Note: if the networking code can detect that relaying transactions is using too much bandwidth, the 1%-median number could be dynamically increased/decreased until the right number of transactions were relayed. Or perhaps the user should specify a bandwidth budget...

Dust Definition

The definition of "dust" outputs is based on the currently-hard-coded transaction fee. Changing it to be based on the median estimated transaction fee will be straightforward.

Miners

The CreateNewBlock function in the reference implementation already implements a market-driven mechanism for the supply side of transactions. Miners can decide the maximum size of their blocks, the smallest fee-per-kilobyte transaction they are willing to consider "paid", and how much space in their blocks they are willing to set aside for high-priority "free" transactions.
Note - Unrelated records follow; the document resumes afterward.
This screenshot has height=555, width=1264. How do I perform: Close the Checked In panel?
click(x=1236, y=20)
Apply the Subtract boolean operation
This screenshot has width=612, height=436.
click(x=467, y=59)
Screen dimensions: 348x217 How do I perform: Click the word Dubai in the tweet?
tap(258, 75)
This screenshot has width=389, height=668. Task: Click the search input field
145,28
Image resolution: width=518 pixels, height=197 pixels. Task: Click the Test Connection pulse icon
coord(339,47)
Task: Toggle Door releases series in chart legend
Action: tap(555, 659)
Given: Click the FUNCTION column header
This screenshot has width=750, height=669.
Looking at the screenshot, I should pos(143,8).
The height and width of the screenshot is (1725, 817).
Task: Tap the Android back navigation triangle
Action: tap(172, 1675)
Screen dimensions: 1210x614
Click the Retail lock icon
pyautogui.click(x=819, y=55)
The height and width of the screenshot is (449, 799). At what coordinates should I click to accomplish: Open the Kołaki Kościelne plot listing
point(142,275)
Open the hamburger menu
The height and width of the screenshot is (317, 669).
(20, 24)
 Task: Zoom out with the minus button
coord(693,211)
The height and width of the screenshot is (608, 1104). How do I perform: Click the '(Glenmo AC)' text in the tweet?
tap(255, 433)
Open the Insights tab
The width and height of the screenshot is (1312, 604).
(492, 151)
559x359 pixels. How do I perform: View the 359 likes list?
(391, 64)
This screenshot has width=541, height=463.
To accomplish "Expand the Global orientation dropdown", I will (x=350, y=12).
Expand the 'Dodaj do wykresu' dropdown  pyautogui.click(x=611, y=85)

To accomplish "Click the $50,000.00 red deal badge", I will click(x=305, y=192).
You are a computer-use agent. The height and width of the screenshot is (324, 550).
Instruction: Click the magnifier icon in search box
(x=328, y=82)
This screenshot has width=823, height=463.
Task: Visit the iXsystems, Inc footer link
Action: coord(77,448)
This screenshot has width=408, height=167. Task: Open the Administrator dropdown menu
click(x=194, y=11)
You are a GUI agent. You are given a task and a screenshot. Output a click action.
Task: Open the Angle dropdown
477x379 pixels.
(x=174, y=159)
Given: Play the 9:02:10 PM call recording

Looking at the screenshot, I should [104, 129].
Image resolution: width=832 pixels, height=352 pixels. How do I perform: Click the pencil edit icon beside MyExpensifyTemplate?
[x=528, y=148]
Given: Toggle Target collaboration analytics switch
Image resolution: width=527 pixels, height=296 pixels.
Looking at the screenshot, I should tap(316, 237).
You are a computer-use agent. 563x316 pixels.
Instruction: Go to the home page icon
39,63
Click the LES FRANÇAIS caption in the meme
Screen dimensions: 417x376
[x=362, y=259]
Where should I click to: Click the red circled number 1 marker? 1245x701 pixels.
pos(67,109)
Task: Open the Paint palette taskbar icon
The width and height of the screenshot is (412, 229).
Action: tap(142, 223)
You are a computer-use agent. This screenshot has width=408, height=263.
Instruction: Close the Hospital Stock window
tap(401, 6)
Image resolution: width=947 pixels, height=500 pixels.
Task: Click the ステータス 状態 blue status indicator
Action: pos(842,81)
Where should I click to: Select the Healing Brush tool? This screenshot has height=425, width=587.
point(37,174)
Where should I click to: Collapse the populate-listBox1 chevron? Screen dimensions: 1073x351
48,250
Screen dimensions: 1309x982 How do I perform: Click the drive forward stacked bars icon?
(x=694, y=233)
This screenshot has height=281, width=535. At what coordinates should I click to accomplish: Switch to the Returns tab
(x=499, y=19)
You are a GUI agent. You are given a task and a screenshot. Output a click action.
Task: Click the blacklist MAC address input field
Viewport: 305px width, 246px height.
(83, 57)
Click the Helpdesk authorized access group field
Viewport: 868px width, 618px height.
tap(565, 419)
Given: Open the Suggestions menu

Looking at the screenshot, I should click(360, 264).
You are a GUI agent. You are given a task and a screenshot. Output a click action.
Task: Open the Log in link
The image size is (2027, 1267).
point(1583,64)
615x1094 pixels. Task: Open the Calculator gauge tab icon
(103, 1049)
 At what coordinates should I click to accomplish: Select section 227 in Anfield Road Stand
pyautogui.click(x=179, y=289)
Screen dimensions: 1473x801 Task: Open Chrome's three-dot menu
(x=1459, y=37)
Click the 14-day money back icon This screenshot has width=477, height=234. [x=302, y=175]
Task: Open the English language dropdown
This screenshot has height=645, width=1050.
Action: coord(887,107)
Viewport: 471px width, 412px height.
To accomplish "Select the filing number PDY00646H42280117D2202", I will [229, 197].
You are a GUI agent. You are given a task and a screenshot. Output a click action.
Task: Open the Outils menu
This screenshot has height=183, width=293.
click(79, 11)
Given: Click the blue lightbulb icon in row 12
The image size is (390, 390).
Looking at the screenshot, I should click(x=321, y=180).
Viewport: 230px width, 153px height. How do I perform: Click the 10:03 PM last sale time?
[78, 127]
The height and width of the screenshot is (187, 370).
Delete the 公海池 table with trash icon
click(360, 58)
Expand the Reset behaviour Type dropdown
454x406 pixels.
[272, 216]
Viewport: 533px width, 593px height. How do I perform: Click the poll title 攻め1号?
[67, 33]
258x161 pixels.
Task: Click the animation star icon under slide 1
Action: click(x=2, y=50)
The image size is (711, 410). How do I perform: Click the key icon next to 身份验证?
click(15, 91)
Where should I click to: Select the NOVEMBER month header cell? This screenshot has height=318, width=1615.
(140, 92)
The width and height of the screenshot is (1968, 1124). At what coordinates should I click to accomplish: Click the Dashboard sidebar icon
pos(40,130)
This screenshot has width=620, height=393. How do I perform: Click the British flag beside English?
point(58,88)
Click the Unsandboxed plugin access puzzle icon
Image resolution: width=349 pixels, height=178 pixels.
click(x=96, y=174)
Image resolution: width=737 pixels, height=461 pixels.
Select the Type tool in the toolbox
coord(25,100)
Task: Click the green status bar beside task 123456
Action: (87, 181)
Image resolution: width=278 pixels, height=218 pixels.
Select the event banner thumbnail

At least initially, I have no plans on changing the criteria miners use to fill their blocks. Using the same fee estimation methods for both miners who don't bother changing defaults and users is probably a bad idea, because doing so might cause unintended feedback loops that drive fees up or down.

Future work

RPC send* methods

Question: give the user more knobs to influence policy? E.g. there could be a "calculate priority transaction will have in N blocks" and "use 1%-median priority" if you are willing to wait longer to avoid fees. Or "use 75% median priority and fees" if you want transactions to confirm quickly.

GUI changes

I think the GUI should use a similar algorithm to bitcoind, but should give the user the ability to adjust the fee paid (if needed) on a per-transaction basis, within a reasonable range (Bitcoin-Qt should still refuse to create a 0-priority 0-fee transaction that has little chance of confirming in less than a year):

get the 10%-median priority estimate needed to get into a block
if the transaction's priority at the next block height is greater than that estimate:
   just send the transaction immediately without a fee
else:
   recommend that the user select a fee between:
    slow confirmation: if tx priority in 24 hours will be 10%-median estimate: 0-fee
                       otherwise suggest 5%-median fee
    fastest confirmation: 95%-median fee
   ... with the default at the 50%-median-fee level.

With the state of the network today, that would result in Bitcoin-Qt suggesting that the user give a typical 257-byte transaction a fee of between 0.0001 and 0.001 BTC:

> bitcoind estimatefees 0.05 0.05
{
    "freepriority" : 56912062.25680933,
    "feeperbyte" : 38.75968992
}
> bitcoind estimatefees 0.95 0.95
{
    "freepriority" : 25296000000.00000000,
    "feeperbyte" : 387.59689922
}

Supporting SPV clients

A new protocol message so SPV clients can query full nodes to get their estimate of transaction fees is probably a good idea, as long as the SPV clients are well-connected and ask several of their peers (miners have an incentive to lie about transaction fees to try to get SPV clients to pay higher fees, and attackers might lie just to cause trouble).